--- Data to examine Enclosed Below ---
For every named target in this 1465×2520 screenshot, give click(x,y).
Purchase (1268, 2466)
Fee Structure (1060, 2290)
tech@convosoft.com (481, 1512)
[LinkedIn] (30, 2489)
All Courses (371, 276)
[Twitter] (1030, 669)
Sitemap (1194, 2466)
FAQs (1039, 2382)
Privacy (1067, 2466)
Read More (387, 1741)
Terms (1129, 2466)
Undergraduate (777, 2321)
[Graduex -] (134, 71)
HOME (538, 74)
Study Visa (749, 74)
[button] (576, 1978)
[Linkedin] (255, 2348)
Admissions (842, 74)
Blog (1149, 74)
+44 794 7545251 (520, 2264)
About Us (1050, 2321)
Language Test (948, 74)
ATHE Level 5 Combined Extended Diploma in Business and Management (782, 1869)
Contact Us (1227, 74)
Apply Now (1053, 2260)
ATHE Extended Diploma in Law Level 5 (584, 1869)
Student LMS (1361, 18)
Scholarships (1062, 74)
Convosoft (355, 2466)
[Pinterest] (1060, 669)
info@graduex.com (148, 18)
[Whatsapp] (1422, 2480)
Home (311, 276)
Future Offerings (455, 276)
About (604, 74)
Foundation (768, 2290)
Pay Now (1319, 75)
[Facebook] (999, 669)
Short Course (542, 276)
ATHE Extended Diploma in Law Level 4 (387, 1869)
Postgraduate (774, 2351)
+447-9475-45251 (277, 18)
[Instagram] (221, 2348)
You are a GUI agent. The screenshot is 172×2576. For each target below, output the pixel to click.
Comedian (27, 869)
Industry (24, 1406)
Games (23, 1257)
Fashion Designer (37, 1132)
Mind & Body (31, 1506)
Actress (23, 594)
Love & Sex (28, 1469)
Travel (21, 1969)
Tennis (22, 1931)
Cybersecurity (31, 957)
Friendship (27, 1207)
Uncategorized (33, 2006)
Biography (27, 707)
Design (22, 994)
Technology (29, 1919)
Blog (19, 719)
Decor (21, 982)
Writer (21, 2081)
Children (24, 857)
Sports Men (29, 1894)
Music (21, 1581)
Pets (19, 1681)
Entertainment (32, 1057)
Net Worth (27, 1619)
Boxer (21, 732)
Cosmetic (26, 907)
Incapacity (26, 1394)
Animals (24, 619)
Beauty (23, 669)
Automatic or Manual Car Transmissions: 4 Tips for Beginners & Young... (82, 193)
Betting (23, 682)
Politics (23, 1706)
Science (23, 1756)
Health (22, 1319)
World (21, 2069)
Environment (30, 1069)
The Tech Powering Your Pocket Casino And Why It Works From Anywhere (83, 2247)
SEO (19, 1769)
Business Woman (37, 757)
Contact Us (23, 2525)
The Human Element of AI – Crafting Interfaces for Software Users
--- End of Enclosed Data to examine ---
Instructions for the task =
An exact copy of every line from the one containing "[button] (576, 1978)" through the last line of the entries is required; please add nothing.

Result of this task =
[button] (576, 1978)
[Linkedin] (255, 2348)
Admissions (842, 74)
Blog (1149, 74)
+44 794 7545251 (520, 2264)
About Us (1050, 2321)
Language Test (948, 74)
ATHE Level 5 Combined Extended Diploma in Business and Management (782, 1869)
Contact Us (1227, 74)
Apply Now (1053, 2260)
ATHE Extended Diploma in Law Level 5 (584, 1869)
Student LMS (1361, 18)
Scholarships (1062, 74)
Convosoft (355, 2466)
[Pinterest] (1060, 669)
info@graduex.com (148, 18)
[Whatsapp] (1422, 2480)
Home (311, 276)
Future Offerings (455, 276)
About (604, 74)
Foundation (768, 2290)
Pay Now (1319, 75)
[Facebook] (999, 669)
Short Course (542, 276)
ATHE Extended Diploma in Law Level 4 (387, 1869)
Postgraduate (774, 2351)
+447-9475-45251 (277, 18)
[Instagram] (221, 2348)
You are a GUI agent. The screenshot is 172×2576. For each target below, output the pixel to click.
Comedian (27, 869)
Industry (24, 1406)
Games (23, 1257)
Fashion Designer (37, 1132)
Mind & Body (31, 1506)
Actress (23, 594)
Love & Sex (28, 1469)
Travel (21, 1969)
Tennis (22, 1931)
Cybersecurity (31, 957)
Friendship (27, 1207)
Uncategorized (33, 2006)
Biography (27, 707)
Design (22, 994)
Technology (29, 1919)
Blog (19, 719)
Decor (21, 982)
Writer (21, 2081)
Children (24, 857)
Sports Men (29, 1894)
Music (21, 1581)
Pets (19, 1681)
Entertainment (32, 1057)
Net Worth (27, 1619)
Boxer (21, 732)
Cosmetic (26, 907)
Incapacity (26, 1394)
Animals (24, 619)
Beauty (23, 669)
Automatic or Manual Car Transmissions: 4 Tips for Beginners & Young... (82, 193)
Betting (23, 682)
Politics (23, 1706)
Science (23, 1756)
Health (22, 1319)
World (21, 2069)
Environment (30, 1069)
The Tech Powering Your Pocket Casino And Why It Works From Anywhere (83, 2247)
SEO (19, 1769)
Business Woman (37, 757)
Contact Us (23, 2525)
The Human Element of AI – Crafting Interfaces for Software Users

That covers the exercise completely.